Leave the pictures out and give every entry again exactly.

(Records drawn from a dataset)
_____

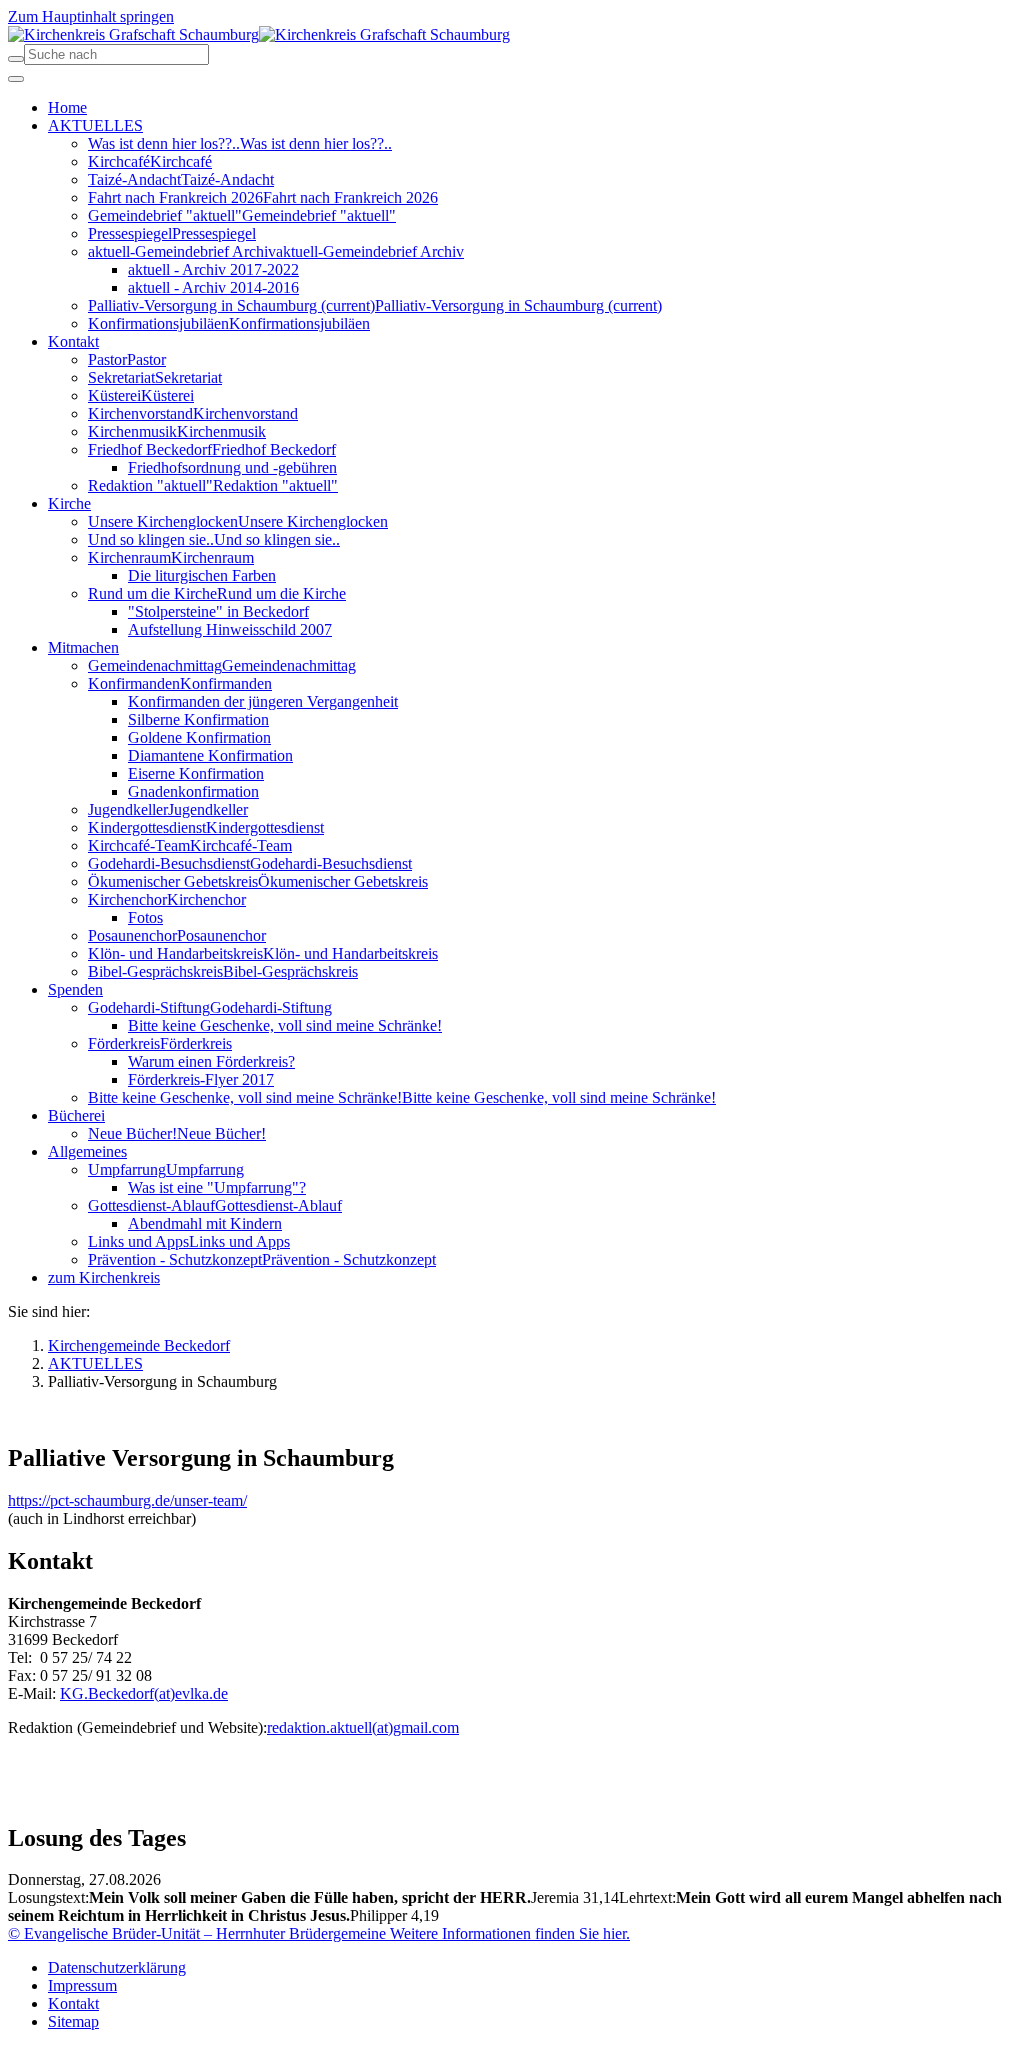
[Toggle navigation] (16, 79)
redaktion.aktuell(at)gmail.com (363, 1727)
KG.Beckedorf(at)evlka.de (144, 1693)
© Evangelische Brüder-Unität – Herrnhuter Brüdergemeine (197, 1933)
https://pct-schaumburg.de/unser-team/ (127, 1500)
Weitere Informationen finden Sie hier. (508, 1933)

_____

→ **Answer for the task**:
[Toggle navigation] (16, 79)
redaktion.aktuell(at)gmail.com (363, 1727)
KG.Beckedorf(at)evlka.de (144, 1693)
© Evangelische Brüder-Unität – Herrnhuter Brüdergemeine (197, 1933)
https://pct-schaumburg.de/unser-team/ (127, 1500)
Weitere Informationen finden Sie hier. (508, 1933)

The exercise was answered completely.